TASK REQUIREMENTS →
Records follow. Pull out every line that contains "from".

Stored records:
%%

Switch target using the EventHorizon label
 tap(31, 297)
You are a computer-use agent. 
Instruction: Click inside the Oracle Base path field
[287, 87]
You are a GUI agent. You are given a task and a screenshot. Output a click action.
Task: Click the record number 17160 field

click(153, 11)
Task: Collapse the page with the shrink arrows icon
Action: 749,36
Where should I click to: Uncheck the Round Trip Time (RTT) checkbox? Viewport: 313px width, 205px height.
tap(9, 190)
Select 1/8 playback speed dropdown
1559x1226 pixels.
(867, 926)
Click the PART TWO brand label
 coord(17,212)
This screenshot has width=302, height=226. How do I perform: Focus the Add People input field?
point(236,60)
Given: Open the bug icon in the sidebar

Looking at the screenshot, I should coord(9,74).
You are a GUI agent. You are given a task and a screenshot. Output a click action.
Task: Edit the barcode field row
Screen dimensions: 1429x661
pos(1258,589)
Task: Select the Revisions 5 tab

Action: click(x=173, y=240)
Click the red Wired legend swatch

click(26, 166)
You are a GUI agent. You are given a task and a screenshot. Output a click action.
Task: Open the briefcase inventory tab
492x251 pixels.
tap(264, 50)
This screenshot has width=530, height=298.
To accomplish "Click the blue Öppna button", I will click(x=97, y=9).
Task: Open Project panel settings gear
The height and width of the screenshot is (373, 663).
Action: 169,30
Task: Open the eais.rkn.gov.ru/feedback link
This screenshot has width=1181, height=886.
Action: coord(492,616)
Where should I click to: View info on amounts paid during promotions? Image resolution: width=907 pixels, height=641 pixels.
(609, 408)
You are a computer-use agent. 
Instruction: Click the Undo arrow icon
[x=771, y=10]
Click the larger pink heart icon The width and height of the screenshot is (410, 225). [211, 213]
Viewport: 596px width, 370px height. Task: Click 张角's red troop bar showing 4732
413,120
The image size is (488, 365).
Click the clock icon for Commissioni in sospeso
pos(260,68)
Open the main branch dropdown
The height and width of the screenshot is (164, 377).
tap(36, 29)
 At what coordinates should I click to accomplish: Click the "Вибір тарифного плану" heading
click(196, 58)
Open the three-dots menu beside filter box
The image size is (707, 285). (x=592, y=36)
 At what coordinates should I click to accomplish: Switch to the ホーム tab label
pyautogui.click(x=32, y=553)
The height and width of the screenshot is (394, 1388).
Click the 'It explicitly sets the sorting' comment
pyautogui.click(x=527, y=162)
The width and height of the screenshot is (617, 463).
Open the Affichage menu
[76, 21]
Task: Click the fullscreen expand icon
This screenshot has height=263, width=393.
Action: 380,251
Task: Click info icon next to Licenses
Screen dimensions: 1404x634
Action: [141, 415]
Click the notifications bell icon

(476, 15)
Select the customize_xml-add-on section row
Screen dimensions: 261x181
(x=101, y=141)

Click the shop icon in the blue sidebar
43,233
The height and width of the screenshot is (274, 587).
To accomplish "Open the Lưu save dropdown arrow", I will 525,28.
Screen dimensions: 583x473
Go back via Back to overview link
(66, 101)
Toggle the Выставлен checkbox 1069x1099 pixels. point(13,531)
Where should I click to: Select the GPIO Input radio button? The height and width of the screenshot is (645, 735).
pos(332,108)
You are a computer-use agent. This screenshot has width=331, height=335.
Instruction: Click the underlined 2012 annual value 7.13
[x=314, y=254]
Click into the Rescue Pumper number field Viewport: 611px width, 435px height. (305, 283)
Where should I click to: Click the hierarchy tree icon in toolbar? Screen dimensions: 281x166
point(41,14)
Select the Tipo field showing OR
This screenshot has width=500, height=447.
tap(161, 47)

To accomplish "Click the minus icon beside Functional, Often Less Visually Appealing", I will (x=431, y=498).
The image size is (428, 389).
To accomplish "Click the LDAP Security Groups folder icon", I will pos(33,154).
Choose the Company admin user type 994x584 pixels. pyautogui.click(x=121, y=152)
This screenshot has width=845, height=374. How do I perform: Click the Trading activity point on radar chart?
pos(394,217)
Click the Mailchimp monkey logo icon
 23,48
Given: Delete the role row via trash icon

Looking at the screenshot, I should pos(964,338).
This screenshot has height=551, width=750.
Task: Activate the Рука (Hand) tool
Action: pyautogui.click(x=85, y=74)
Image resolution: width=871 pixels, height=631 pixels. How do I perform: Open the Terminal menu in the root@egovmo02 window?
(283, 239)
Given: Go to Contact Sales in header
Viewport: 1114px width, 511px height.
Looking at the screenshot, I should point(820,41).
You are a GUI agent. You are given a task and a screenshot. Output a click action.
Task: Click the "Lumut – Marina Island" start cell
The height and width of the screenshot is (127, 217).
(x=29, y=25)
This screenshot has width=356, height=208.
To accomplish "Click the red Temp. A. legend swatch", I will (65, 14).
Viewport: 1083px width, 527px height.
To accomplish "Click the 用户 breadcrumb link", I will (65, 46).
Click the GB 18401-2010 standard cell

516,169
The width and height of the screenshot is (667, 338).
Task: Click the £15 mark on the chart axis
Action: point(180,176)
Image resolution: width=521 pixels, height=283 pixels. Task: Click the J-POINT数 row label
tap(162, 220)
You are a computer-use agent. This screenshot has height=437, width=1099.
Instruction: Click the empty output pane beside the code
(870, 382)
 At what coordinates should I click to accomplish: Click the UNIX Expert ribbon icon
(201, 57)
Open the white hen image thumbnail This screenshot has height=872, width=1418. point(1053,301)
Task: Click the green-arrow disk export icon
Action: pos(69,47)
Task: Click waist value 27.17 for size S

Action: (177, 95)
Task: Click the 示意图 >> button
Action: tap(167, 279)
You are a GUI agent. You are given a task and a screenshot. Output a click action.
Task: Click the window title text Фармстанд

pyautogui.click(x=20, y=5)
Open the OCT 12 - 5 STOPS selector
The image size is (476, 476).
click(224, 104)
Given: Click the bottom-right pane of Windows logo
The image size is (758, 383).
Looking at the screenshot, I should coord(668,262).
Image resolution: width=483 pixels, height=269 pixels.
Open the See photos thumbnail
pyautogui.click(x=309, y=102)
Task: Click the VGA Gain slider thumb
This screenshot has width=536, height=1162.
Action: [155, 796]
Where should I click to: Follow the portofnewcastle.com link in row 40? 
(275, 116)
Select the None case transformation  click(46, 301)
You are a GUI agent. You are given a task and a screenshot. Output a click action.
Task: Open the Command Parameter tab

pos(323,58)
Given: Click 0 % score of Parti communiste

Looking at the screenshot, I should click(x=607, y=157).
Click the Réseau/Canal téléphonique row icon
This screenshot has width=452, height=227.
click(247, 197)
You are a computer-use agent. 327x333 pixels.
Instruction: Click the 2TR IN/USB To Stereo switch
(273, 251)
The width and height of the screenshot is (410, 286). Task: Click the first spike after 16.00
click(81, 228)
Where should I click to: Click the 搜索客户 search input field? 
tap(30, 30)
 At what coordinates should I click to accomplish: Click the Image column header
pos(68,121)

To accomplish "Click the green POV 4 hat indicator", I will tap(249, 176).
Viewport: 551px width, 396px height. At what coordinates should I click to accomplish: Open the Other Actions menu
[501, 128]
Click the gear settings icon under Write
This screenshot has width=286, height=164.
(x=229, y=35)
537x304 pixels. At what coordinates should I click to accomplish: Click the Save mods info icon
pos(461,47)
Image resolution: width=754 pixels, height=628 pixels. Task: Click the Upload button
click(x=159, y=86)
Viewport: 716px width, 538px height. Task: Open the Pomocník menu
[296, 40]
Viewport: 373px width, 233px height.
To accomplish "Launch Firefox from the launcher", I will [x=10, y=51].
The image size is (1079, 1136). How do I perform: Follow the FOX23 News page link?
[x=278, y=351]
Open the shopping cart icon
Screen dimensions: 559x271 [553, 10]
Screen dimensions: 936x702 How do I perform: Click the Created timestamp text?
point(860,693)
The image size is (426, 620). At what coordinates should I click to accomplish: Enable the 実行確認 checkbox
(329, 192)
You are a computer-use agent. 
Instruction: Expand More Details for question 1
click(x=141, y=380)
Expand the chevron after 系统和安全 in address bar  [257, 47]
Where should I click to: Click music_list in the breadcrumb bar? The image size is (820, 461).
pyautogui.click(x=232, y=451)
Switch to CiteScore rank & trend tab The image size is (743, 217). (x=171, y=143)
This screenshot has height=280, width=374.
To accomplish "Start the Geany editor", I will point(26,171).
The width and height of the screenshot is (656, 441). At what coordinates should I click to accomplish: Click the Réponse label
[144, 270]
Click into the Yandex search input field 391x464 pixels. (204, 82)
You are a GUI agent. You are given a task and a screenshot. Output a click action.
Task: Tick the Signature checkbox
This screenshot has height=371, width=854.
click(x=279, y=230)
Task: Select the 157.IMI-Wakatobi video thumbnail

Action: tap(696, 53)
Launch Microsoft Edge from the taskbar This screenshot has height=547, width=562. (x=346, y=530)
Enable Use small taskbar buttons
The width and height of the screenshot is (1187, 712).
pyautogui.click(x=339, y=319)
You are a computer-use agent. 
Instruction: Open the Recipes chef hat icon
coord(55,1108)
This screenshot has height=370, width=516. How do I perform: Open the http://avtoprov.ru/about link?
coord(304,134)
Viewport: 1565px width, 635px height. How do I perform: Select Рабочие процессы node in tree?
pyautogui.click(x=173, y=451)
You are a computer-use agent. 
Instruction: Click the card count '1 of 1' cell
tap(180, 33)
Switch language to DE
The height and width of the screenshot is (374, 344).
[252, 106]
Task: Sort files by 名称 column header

%%

TASK SOLUTION →
To accomplish "Launch Firefox from the launcher", I will [x=10, y=51].
Launch Microsoft Edge from the taskbar This screenshot has height=547, width=562. (x=346, y=530)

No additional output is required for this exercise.